While the media can firmly adhere to the principles of good reporting and truthfulness, it may also unwittingly help generate and propagate fake news. The option lies with the individual's conscience.

There was this incident that took place on May 5: the Perlis menteri besar announced that all individuals entering the state from a COVID-19 red zone would have to undergo mandatory quarantine. Right then some of the media reported that "anyone entering Perlis would be quarantined for 14 days".

When our reporter was asked why her news was different from what had been reported elsewhere, she replied, "I asked in the press conference whether the quarantine was for people coming from red or yellow zone, but the MB didn't give a forthright answer. The other media could have misquoted him."

The reporter later managed to contact the MB and confirmed that the news carried by Bernama was wrong. The national news agency subsequently withdrew the news.

Reporters today are of very different qualities, but we have full confidence in the competency of our young Perlis reporter.

Unfortunately media companies are increasingly inclined to publishing news without making an effort to verify its authenticity.
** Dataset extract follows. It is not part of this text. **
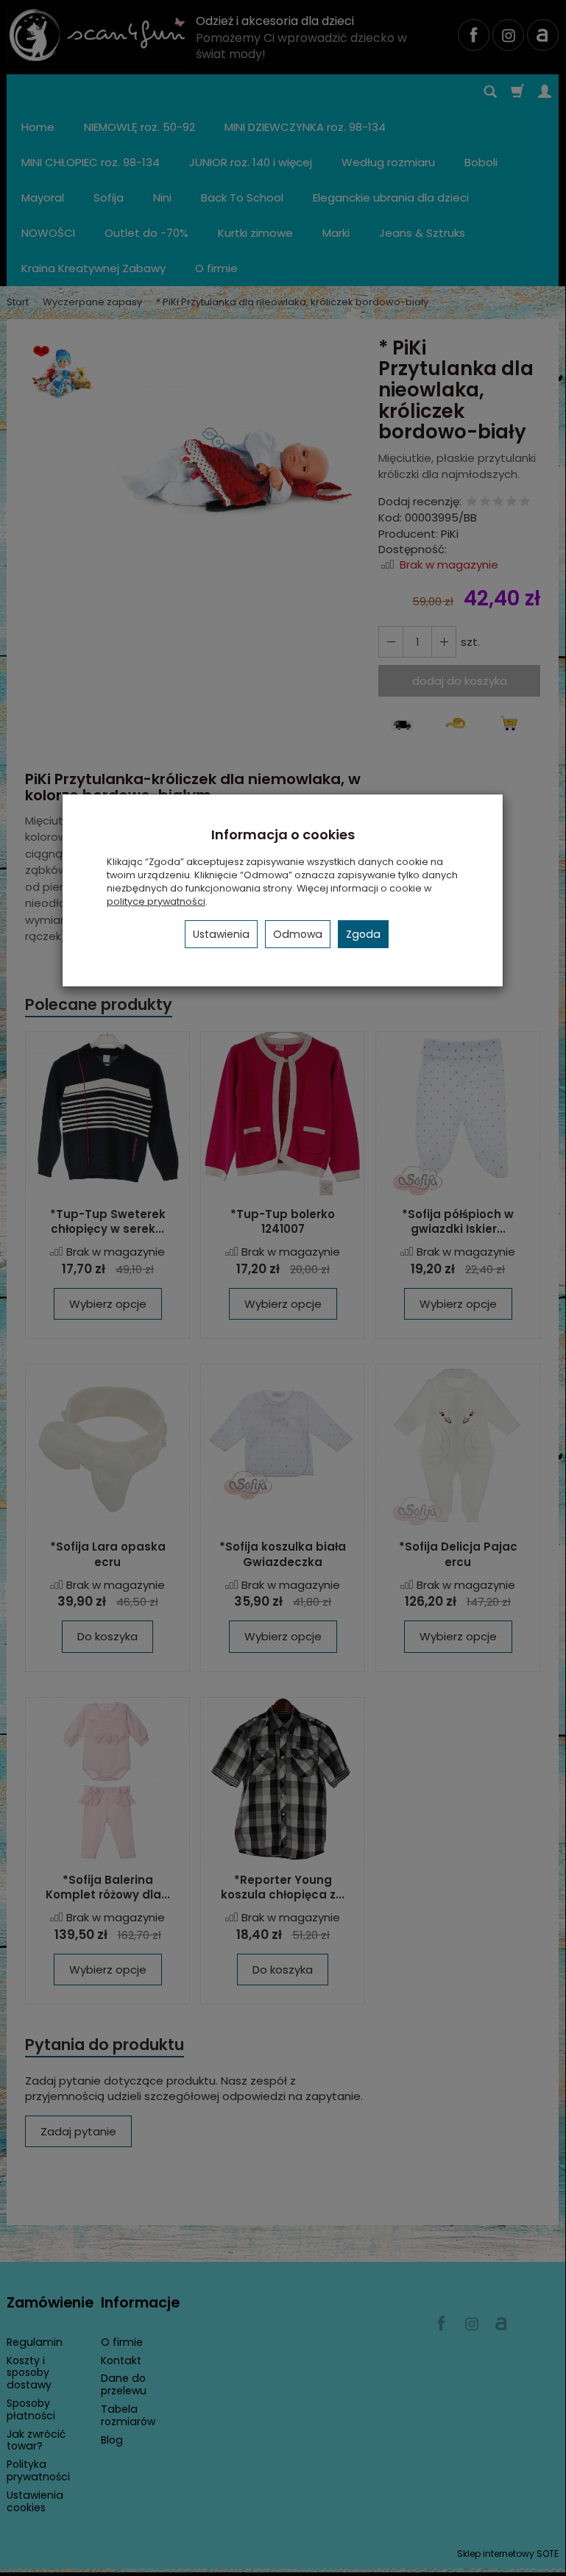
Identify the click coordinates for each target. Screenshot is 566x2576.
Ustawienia (221, 934)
Verifying a piece of news is what all media watchmen need to do on a day-to-day basis.

To rush the news out to the market before the competitors do, we often fall into the trap of helping to promote the spread of misinformation, misleading the public and causing widespread panic in the society in so doing.

I have to admit that we in Sin Chew Daily did commit such mistakes by instantaneous oversight in pursuit of speed, even though we later clarified, apologized and published the corrections.

In this age of information overload, everyone is blindly going after the hit numbers, and coincidentally contents commanding high hit traffic are trivial stuffs impregnated with violent, explicit, gossipy and entertaining elements.

I always remind my colleagues that we have to be close to the web ecosystem but that does not mean we should forget that the institution we are serving is Sin Chew Daily, an orthodox media organization that prioritizes social obligations and inspires the nation. We are not ad hoc content farm manufacturers.

News that we handle must be established upon facts acquired through reliable official sources. If we can't verify a piece of news, I would rather we leave it out.

We must not take news reporting for granted, nor generate content as per the liking of web users. We will end up nowhere if we think we can be king of the Internet world by creating this kind of news, completely shattering the reputation and credibility Sin Chew Daily has built up over the past 91 years.

I stand firmly by the belief that the media should only produce good quality news. As such, we have zeroed in on specific groups of readers through our dedicated columns "Warm Power", "Seeking Truth" and "Easily" in building up our niche audience base. The future of a media organization is bleak without a group of faithful followers.

Against the backdrop of an increasingly chaotic society, we should more than ever inspect all public discussions on certain social issues and analyze how things have come into place. The media is obliged to constantly position itself as a unique and sober voice speaking up for the community, saying things others dread to say or unwilling to say. We must lead the social consensus, not be led by the nose by popular sentiments and likings.

Luring the attention of readers with sexually evocative headlines and content will only earn us short-term hits or spike the day's viewership, but in the long run will hurt our credibility. It will not help us build a loyal reader base but will cost us quality readers we have acquired through the years.

In the aforementioned incident of an old man lying dead at the gas station, if Sin Chew Daily danced to the tune of ignorant web users and enticed them to associate his death with the coronavirus, what if it is later proven otherwise? We would have inflicted unnecessary agony to the victim's family.

The distance between us and evil is just as narrow as a thought away.

This is a line of defense we must fiercely guard. As media practitioners, we should not just be answerable to our readers, but the society at large, too.